Guidelines and Limitations for Access Control Rules

  • If you edit an access control rule that is actively in use, the changes do not apply to established connections at deploy-time. The updated rule is used to match against future connections. However, if the system is actively inspecting a connection (for example, with an intrusion policy), it will apply changed matching or action criteria to existing connections.

    For threat defense, you can ensure that your changes apply to all current connections by using the threat defense clear conn CLI command to end established connections. Note that you should only do this if it is acceptable to end those connections, on the assumption that the sources for the connections will then attempt to reestablish the connection and thus be matched appropriately against the new rule.

  • VLAN tags in access rules only apply to inline sets; they cannot be used in access rules applied to firewall interfaces.

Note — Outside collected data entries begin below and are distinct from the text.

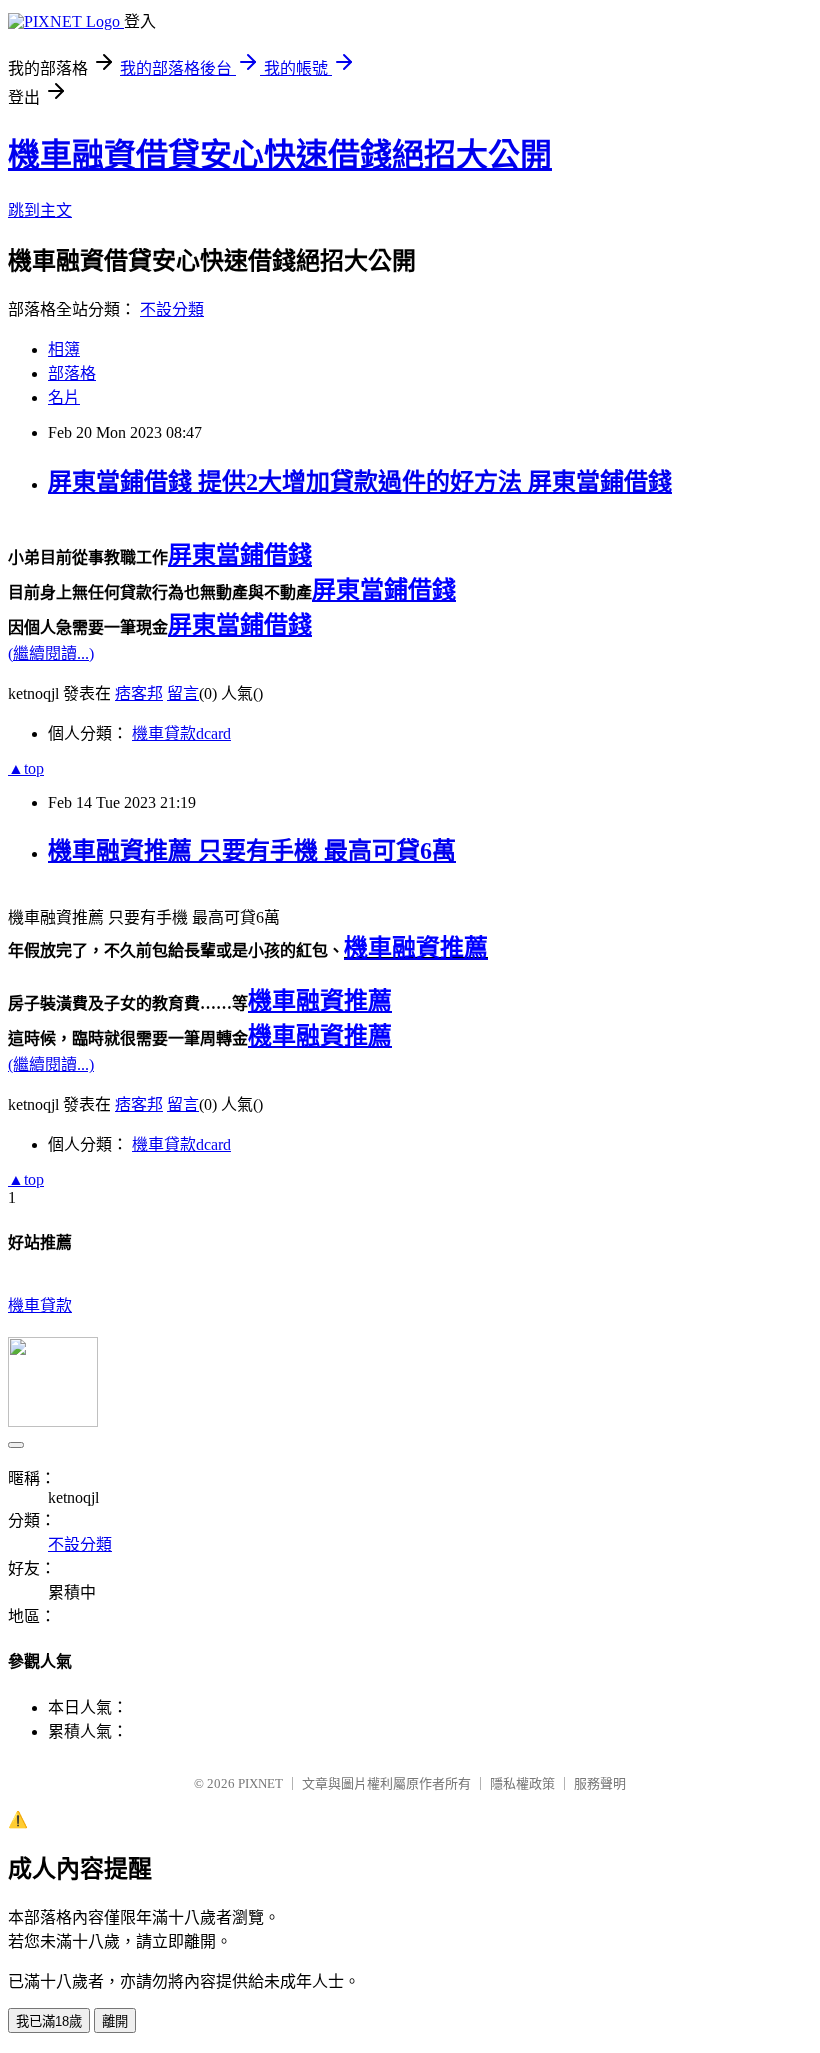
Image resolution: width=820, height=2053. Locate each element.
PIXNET (260, 1783)
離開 (115, 2021)
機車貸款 (40, 1305)
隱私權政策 (522, 1783)
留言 (183, 693)
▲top (26, 768)
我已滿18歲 (49, 2021)
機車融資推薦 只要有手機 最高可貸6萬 (252, 851)
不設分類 (172, 309)
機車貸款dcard (181, 733)
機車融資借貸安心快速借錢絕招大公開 (280, 155)
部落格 (72, 373)
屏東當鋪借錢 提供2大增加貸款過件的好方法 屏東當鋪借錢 (360, 482)
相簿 (64, 349)
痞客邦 (139, 693)
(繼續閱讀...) (51, 653)
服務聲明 (600, 1783)
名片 (64, 397)
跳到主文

  • To use fully-qualified domain name (FQDN) network objects as source or destination criteria, you must also configure DNS for the data interfaces in the platform settings policy. The system does not use the management DNS server setting to do lookups for FQDN objects used in access control rules.

    Note that controlling access by FQDN is a best-effort mechanism. Consider the following points:

    • Whenever possible, use Security Intelligence or URL filtering instead of FQDN rules.

    • Because DNS replies can be spoofed, only use fully trusted internal DNS servers.

    • Some FQDNs, especially for very popular servers, can have hundreds if not thousands of IP addresses, and these can frequently change. Because the system uses cached DNS lookup results, users might get addresses that are not yet in the cache, and their connections will not match the FQDN rule. Rules that use FQDN network objects function effectively only for names that resolve to fewer than 100 addresses.

      We recommend that you do not create network object rules for an FQDN that resolves to more than 100 addresses, as the likelihood of the address in a connection being one that has been resolved and available in the DNS cache on the device is low. For these cases, use a URL-based rule instead of an FQDN network object rule.

    • For popular FQDNs, different DNS servers can return a different set of IP addresses. Thus, if your users use a different DNS server than the one you configure, FQDN-based access control rules might not apply to all IP addresses for the site that are used by your clients, and you will not get the intended results for your rules.

    • Some FQDN DNS entries have very short time to live (TTL) values. This can result in frequent recompilation of the lookup table, which can impact overall system performance.

    • If more than 8 FQDNs resolve to the same IP address, the system cannot reliably match traffic to the rules for those FQDN. At most 8 FQDNs per IP address can be handled.

  • The maximum objects per match criteria per access control rule is 200. For example, you can have up to 200 network objects in a single access control rule.